The Problem: Commission-Driven Switching

The problem: Insurers lure customers away from competitors and incentivize this through commissions. For intermediaries, this promises a lucrative business despite the commission cap in PKV. However, the policyholder often fares better with a tariff change within the same provider rather than a switch to a new one: In a tariff change, they retain all aging provisions instead of only the proportional ones (oriented to the basic tariff).

Although acquisition costs are not only for commissions but also for investments in digital infrastructure, etc., current key figures point to a correlation between high acquisition costs and successful customer switches. Some insurers reportedly spend comparatively more money to lure customers away from other insurers. This is supported, for example, by a striking correlation between the success of the switching winners on one hand and their high acquisition cost ratios on the other.

Rows from a dataset =
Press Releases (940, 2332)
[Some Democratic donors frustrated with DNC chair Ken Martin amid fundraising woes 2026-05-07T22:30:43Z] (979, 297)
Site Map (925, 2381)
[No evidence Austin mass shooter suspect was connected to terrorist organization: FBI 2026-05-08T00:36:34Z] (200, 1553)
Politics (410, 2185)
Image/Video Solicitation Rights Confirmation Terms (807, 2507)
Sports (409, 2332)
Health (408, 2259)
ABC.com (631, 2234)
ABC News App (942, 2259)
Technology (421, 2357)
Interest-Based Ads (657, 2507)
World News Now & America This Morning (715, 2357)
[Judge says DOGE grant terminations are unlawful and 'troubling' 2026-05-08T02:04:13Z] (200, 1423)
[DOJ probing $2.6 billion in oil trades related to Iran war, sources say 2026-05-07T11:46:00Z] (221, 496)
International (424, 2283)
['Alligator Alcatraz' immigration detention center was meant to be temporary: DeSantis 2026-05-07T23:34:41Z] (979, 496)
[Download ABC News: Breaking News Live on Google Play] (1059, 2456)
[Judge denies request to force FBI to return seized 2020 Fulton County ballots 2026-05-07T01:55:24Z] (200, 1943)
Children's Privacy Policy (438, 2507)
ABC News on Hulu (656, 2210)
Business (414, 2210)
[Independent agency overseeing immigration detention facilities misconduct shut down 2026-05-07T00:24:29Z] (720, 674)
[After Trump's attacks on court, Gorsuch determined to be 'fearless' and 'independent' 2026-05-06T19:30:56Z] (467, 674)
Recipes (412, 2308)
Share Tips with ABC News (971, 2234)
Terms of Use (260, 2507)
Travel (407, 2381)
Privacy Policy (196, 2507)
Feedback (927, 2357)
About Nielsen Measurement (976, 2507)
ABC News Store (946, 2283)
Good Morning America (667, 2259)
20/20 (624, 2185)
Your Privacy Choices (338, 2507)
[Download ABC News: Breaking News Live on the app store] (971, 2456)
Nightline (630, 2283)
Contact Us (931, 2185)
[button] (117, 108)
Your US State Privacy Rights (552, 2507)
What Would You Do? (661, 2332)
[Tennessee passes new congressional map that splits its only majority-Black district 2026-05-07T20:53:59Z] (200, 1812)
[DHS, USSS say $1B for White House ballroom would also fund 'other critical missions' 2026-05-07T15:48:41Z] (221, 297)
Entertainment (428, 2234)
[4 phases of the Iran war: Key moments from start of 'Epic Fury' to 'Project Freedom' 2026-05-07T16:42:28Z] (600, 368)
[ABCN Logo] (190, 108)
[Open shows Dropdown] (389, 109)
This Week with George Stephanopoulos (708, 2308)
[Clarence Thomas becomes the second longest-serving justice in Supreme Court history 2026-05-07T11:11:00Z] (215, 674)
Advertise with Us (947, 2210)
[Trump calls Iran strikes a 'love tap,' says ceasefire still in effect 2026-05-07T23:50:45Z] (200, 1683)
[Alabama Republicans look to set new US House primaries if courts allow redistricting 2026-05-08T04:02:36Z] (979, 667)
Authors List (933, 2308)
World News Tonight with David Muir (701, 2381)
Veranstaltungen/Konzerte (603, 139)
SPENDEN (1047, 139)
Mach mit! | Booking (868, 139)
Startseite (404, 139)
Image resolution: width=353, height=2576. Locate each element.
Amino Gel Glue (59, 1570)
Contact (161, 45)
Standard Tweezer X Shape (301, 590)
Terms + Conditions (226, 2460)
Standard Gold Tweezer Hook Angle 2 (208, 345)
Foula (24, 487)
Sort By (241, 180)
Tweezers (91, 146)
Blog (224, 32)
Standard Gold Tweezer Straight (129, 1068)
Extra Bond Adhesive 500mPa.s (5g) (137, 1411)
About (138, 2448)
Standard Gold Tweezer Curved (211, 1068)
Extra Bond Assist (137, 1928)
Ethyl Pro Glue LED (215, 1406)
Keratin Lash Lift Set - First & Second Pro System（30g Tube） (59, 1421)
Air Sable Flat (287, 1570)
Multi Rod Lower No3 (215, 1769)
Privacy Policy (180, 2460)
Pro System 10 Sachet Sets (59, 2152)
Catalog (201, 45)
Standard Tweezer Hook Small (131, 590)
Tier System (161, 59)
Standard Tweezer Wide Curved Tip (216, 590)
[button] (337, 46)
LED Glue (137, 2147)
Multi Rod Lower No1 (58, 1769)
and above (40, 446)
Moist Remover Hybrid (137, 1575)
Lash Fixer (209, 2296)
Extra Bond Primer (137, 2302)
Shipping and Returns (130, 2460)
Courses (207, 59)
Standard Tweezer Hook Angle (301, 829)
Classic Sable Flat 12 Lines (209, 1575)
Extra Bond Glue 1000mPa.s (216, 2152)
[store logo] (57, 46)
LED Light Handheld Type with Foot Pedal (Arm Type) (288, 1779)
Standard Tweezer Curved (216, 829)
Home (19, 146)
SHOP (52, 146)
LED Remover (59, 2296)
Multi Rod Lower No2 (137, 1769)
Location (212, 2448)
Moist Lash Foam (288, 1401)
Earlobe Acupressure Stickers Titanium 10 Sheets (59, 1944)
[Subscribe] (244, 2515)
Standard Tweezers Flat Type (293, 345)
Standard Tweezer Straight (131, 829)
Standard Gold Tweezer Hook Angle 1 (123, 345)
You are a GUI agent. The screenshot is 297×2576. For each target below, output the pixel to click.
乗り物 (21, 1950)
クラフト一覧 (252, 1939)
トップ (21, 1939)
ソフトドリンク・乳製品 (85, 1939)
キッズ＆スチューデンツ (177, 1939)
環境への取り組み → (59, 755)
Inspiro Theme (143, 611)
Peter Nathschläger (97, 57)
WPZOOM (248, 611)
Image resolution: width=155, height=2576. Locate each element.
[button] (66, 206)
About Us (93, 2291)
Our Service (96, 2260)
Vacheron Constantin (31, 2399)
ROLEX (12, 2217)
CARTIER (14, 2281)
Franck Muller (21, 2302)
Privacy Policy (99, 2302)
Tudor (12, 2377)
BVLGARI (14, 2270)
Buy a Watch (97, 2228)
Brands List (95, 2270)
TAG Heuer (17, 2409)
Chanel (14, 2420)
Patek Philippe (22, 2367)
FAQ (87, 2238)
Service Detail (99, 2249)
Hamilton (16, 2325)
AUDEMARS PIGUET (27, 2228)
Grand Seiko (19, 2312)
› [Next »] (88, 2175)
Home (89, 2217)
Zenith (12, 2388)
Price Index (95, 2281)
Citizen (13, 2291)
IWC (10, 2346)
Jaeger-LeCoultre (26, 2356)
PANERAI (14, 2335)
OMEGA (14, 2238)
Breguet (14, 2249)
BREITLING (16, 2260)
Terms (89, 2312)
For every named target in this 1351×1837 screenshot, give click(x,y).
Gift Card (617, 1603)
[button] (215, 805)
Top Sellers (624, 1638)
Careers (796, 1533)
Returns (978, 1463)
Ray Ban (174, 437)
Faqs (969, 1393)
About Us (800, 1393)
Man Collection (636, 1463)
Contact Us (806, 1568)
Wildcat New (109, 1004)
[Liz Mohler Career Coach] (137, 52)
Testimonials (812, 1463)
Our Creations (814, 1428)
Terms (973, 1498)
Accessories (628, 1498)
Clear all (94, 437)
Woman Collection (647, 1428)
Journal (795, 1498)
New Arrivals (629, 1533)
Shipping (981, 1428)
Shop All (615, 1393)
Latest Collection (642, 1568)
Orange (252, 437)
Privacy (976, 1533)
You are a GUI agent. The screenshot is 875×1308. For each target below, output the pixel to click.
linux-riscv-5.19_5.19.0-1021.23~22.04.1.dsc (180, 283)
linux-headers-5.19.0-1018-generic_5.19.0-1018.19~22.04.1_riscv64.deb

Instructions =
**a.** In the excerpt on commission-driven switching, what does a policyholder retain when changing tariffs within the same provider?
**b.** Copy the part of the excerpt on commission-driven switching starting with "The problem: Insurers" and going on through "the basic tariff).".
You don't need the records for this.

Solved problems =
**a.** They retain all aging provisions instead of only the proportional ones.

**b.**
The problem: Insurers lure customers away from competitors and incentivize this through commissions. For intermediaries, this promises a lucrative business despite the commission cap in PKV. However, the policyholder often fares better with a tariff change within the same provider rather than a switch to a new one: In a tariff change, they retain all aging provisions instead of only the proportional ones (oriented to the basic tariff).